_Exercise:_ Set down exactly the lines from the one containing "Instruction: Collapse the" to the final line of the records below, with every picture omitted.

_Data for this task:_
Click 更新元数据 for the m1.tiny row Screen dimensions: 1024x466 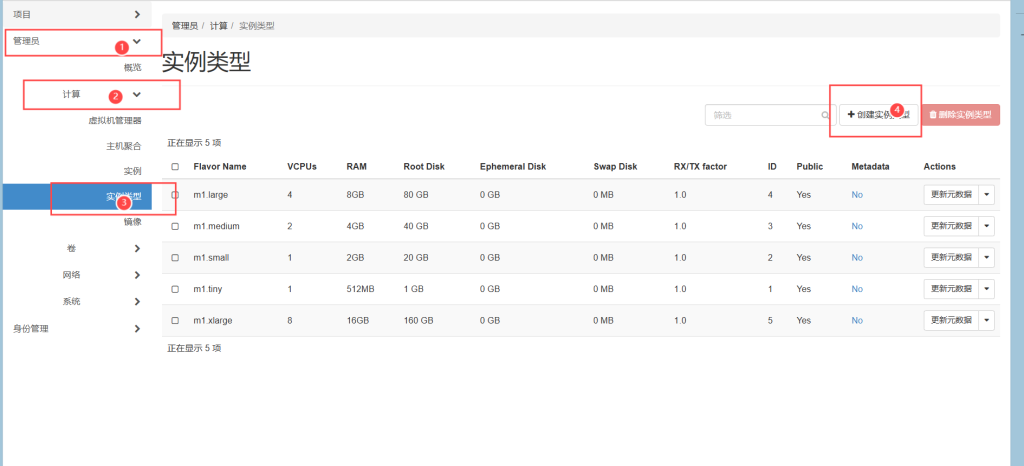(x=950, y=289)
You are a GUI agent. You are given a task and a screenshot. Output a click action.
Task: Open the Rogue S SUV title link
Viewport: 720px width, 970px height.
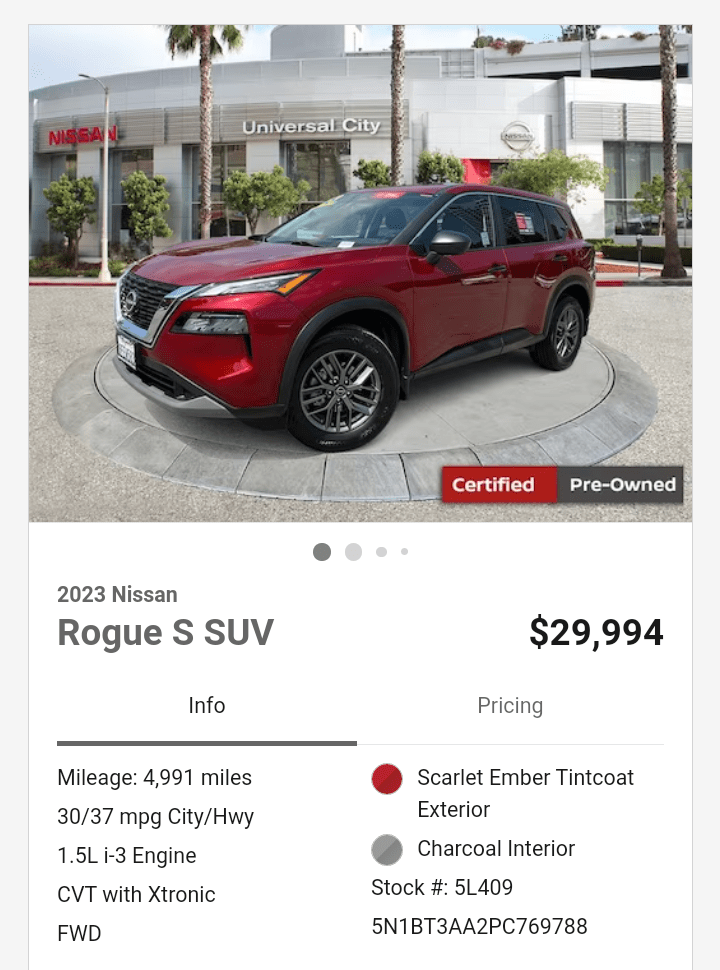point(165,632)
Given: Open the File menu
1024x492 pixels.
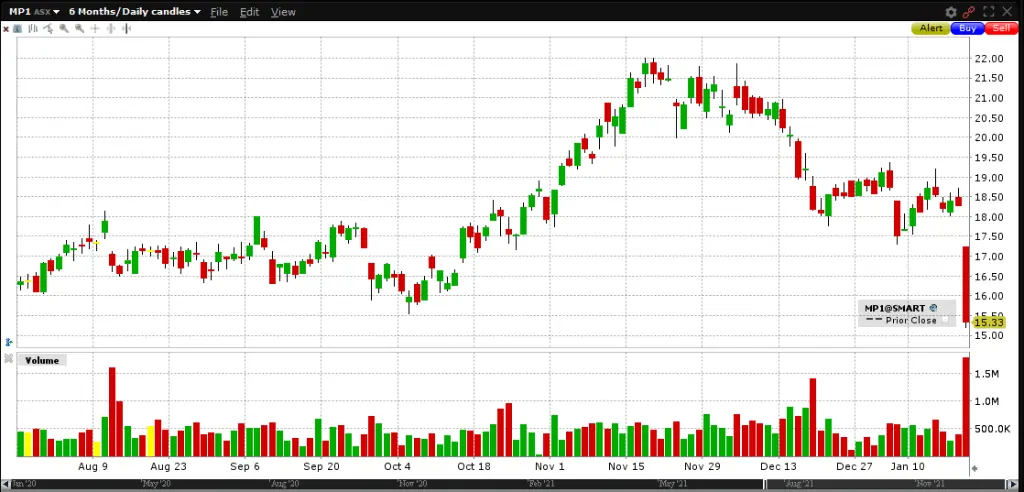Looking at the screenshot, I should click(x=219, y=12).
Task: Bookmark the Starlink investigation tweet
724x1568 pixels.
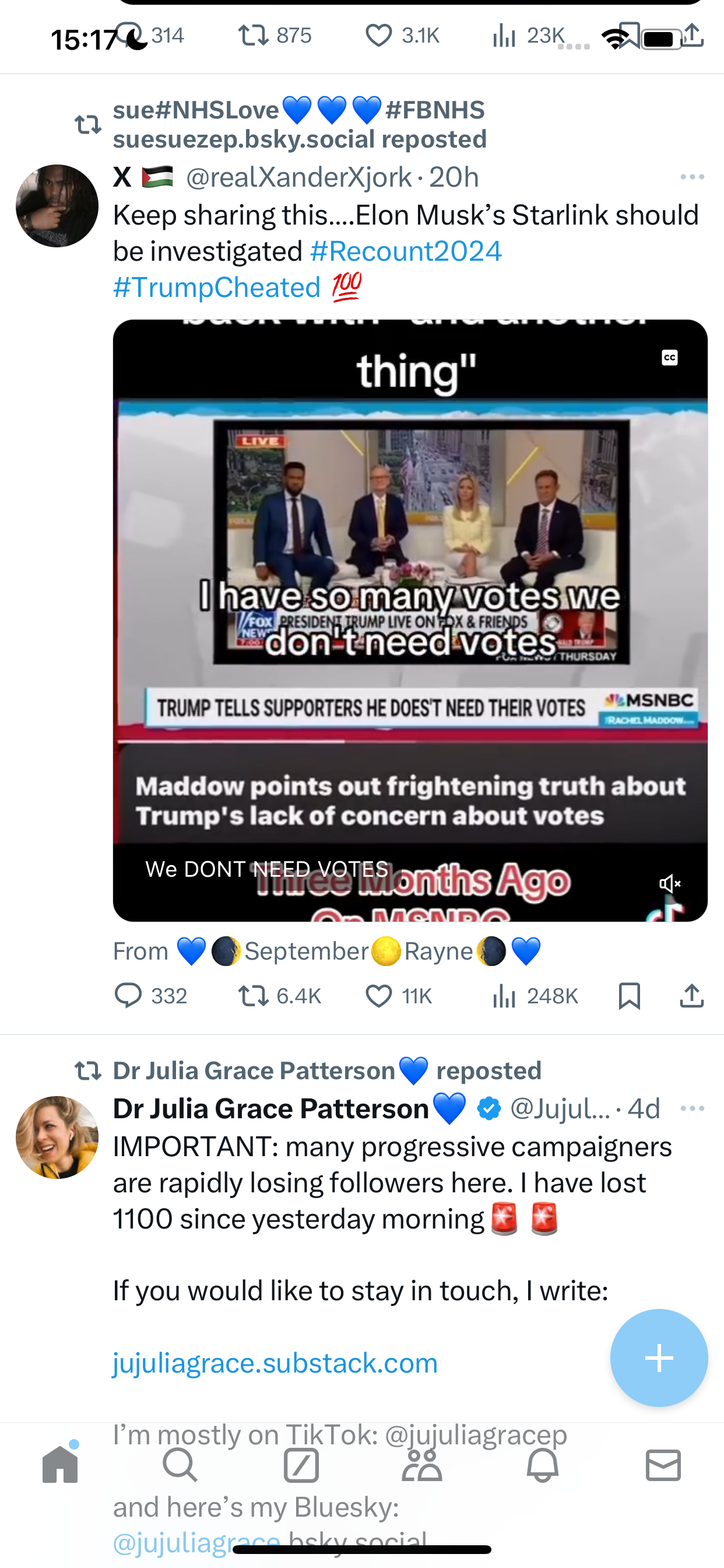Action: [629, 996]
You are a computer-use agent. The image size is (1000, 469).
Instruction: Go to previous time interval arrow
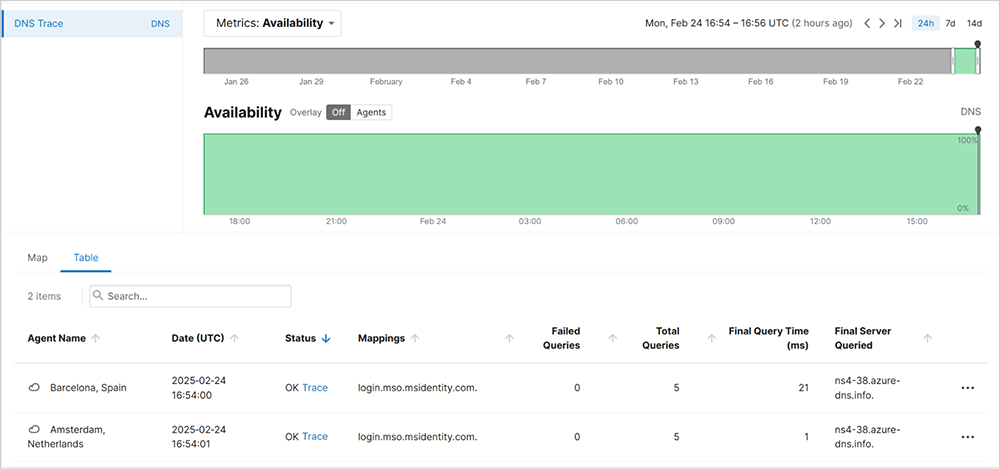point(867,23)
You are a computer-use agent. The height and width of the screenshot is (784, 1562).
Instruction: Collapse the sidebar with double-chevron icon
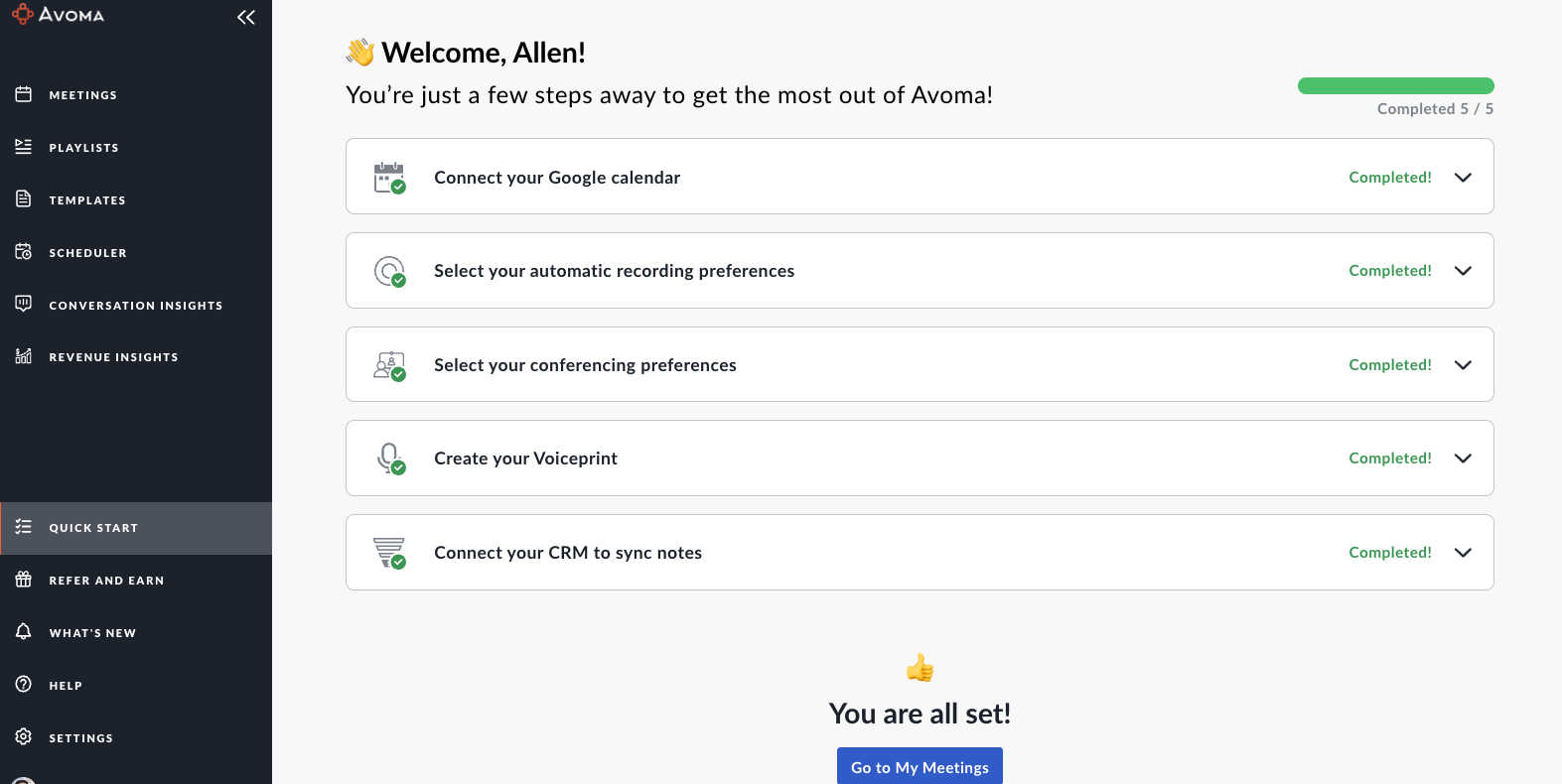pyautogui.click(x=246, y=17)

_Written reply:_
Instruction: Collapse the sidebar with double-chevron icon
pyautogui.click(x=246, y=17)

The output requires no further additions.